Walmart: $18,500 in contributions to Tom Cotton
Walmart CEO Doug McMillon said in a national TV interview that the business community has an obligation to combat racial inequality and create "lasting change." He acknowledged that Walmart is involved in systems that "collectively, cause inequities." He says he's committed to advocating policy changes, and reforming his own company, to tackle racism.
Walmart, however, is influencing the political system by financially supporting Tom Cotton. The company, through its corporate PAC, has donated $18,500 to Cotton, making Walmart Cotton's eighth-largest corporate supporter.
Popular Information reached out to Walmart and asked, in light of its commitment to making "lasting change," if it would continue to financially support Cotton in the future. The company did not respond.
Bank of America: $15,000 in contributions to Tom Cotton
Bank of America says it has a "true sense of urgency" to address "the racial injustices we have seen in the communities where we work and live."
Bank of America, through its corporate PAC, has donated $15,000 to Cotton, making the bank the tenth largest contributor to Cotton's campaigns.
Popular Information reached out to Bank of America and asked, in light of its urgency to address racial injustices, if it would continue to financially support Cotton in the future. The company did not respond.
Wells Fargo: $15,000 in contributions to Tom Cotton
Wells Fargo has publicly announced that, in the wake of the murders of innocent Black people, it will "do all we can to support our diverse communities." The company, according to its tweet, joins "with our employees and our communities in making a substantive change to address racial inequality and injustice."
In a message to employees, CEO Charlie Scharf wrote that as "a white man, as much as I can try to understand what others are feeling, I know that I cannot really appreciate and understand what people of color experience and the impacts of discriminatory behavior others must live with."
Wells Fargo, through its corporate PAC, has donated $15,000 to Cotton, making the bank the tenth largest contributor to Cotton's campaigns (tied with Bank of America).
Popular Information reached out to Bank of America and asked, in light of its commitment to "do all we can to support our diverse communities," if it would continue to financially support Cotton in the future. The company did not respond.
Coca-Cola: $2,500 in contributions to Tom Cotton
Coca-Cola tweeted its support for Black Lives Matter, saying it was committed to joining "the effort to end systemic racism and bring true equality to all." The company says it believes we "must" come together and "demand justice."

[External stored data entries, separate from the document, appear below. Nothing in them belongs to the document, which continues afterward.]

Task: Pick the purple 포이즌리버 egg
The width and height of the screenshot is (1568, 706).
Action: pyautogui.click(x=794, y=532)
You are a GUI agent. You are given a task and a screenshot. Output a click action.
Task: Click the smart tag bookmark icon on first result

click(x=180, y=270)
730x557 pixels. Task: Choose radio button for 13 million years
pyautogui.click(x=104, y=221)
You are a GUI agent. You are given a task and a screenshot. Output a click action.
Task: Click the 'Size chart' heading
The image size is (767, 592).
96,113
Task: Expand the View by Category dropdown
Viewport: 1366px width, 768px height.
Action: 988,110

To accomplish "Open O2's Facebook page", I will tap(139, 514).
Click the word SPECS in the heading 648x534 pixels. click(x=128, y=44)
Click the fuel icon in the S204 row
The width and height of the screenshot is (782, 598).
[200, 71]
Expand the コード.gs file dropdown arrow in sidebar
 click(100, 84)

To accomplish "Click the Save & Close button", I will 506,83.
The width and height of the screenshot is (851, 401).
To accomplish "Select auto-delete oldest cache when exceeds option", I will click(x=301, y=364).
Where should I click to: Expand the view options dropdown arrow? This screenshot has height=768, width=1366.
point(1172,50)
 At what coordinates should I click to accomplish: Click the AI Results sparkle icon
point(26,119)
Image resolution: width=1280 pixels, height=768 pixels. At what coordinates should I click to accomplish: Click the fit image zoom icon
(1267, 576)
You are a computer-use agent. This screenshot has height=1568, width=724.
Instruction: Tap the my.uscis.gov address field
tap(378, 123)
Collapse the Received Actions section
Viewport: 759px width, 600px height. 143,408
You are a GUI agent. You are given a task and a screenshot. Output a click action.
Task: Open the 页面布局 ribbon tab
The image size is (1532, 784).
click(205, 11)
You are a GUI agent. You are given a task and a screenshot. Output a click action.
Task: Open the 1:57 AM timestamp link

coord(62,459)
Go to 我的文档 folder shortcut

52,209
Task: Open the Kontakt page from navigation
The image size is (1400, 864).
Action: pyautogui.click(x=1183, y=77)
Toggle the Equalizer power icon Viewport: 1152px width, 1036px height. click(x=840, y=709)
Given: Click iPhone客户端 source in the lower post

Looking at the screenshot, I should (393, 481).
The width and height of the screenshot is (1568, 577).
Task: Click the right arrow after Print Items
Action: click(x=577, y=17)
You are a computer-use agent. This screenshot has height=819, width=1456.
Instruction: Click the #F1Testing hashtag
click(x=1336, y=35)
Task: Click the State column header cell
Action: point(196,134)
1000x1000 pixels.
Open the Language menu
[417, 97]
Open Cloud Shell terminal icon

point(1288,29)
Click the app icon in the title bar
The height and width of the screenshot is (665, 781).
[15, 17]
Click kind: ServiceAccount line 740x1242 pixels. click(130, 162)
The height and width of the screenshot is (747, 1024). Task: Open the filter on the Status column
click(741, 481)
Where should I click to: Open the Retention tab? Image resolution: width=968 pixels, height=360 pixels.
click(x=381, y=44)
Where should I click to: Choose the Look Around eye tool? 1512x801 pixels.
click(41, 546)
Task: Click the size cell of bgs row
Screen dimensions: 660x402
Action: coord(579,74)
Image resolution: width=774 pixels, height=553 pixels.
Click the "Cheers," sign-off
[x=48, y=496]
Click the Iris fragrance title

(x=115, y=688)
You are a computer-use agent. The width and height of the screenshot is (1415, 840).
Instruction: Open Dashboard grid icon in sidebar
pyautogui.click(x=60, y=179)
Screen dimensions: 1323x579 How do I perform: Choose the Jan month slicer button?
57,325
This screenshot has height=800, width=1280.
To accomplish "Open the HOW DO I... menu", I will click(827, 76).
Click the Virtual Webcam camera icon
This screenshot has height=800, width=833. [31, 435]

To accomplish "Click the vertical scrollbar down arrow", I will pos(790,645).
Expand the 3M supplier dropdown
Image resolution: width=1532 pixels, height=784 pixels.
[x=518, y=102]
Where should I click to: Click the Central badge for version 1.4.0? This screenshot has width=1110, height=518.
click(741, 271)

The post is pinned to the top of the company's Facebook and Twitter accounts.
But Coca-Cola, through its corporate PAC, has donated $2,500 to Cotton, making it the seventh-largest corporate contributor to Cotton's campaigns.
Popular Information reached out to Coca-Cola and asked, in light of its vocal support for the protesters demanding justice, if it would continue to financially support Cotton in the future. The company did not respond.
Correction (6/8): Due a database error, this post originally misstated the amount donated to Cotton by the corporate PAC of Coca-Cola. Coca-Cola’s corporate PAC donated $2,500, not $19,500. I regret the error.